Comment êtes-vous arrivée à l’UVSQ ?

Je suis arrivée à Versailles au moment de l’ouverture du site en tant qu’antenne de l’UPMC en 1987. Jusqu’en 1991, j’ai travaillé sur les deux sites, Jussieu et Versailles. À la rentrée 1987 nous avions 230 inscrits répartis entre les deux DEUG sciences de la vie et sciences et structures de la matière.

Comment se déroulaient les enseignements et la vie sur le campus à cette époque ?

C’était un campus très calme, très vert, il y avait parfois même quelques écureuils ! Nous avons récupéré le bâtiment de l’Ecole normale d’instituteurs, aujourd’hui bâtiment Descartes. La première année nous disposions, d’un amphi, deux salles de TD transformées en bibliothèque, deux bureaux, trois salles de TD, six salles de TP, un laboratoire informatique et … une petite cafeteria.  
La vie sur le campus était un peu « folklo » la construction des extensions, puis des nouveaux bâtiments avançaient et nous entendions les bruits des camions et des marteaux piqueurs. Il fallait quelquefois monter au troisième étage pour pouvoir téléphoner !

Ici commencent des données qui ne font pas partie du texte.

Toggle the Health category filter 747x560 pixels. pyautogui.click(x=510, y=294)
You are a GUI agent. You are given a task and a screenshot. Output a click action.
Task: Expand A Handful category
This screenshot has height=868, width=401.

Que faisiez-vous en tant que responsable du site des Sciences de Versailles ?

Pour tout dire, dans les premiers temps, personne n’avait de fonction unique, on faisait un peu de tout. Je réceptionnais même les souris pour le laboratoire ! Je suivais les réunions de chantiers pour la construction des bâtiments Fermat, Lavoisier… vraiment, nous étions sur tous les fronts !
Nous avons aussi beaucoup travaillé pour obtenir l’agrément pour délivrer le diplôme d’ingénieur de l’ISTY dès la première année. C’était quelque chose de rare dans le monde universitaire et nous en sommes très fiers.
Par la suite je me suis occupée d’Apogée, le logiciel de gestion des enseignements et des étudiants. On m’appelait « madame Apogée » parce que l’UVSQ était un établissement pilote.

Comment qualifieriez-vous vos années à l’UVSQ ?

L’ambiance était familiale, nous travaillions sans compter nos heures, dans la bonne humeur. Parfois nous nous connections depuis la maison, pour saisir des notes, jusqu’à 2 heures du matin ! Pour cela, nous avions demandé au service informatique de retarder la sauvegarde de nuit.
En vérité nous travaillions comme des fous, mais c’était très motivant d’avoir un but, de partir de presque rien pour façonner une université.
Nous étions aussi très proches des étudiants, nous les connaissions tous. Nous discutions souvent avec eux et n’hésitions pas à les réprimander gentiment lorsqu’ils mettaient leurs pieds sur les murs tout neufs !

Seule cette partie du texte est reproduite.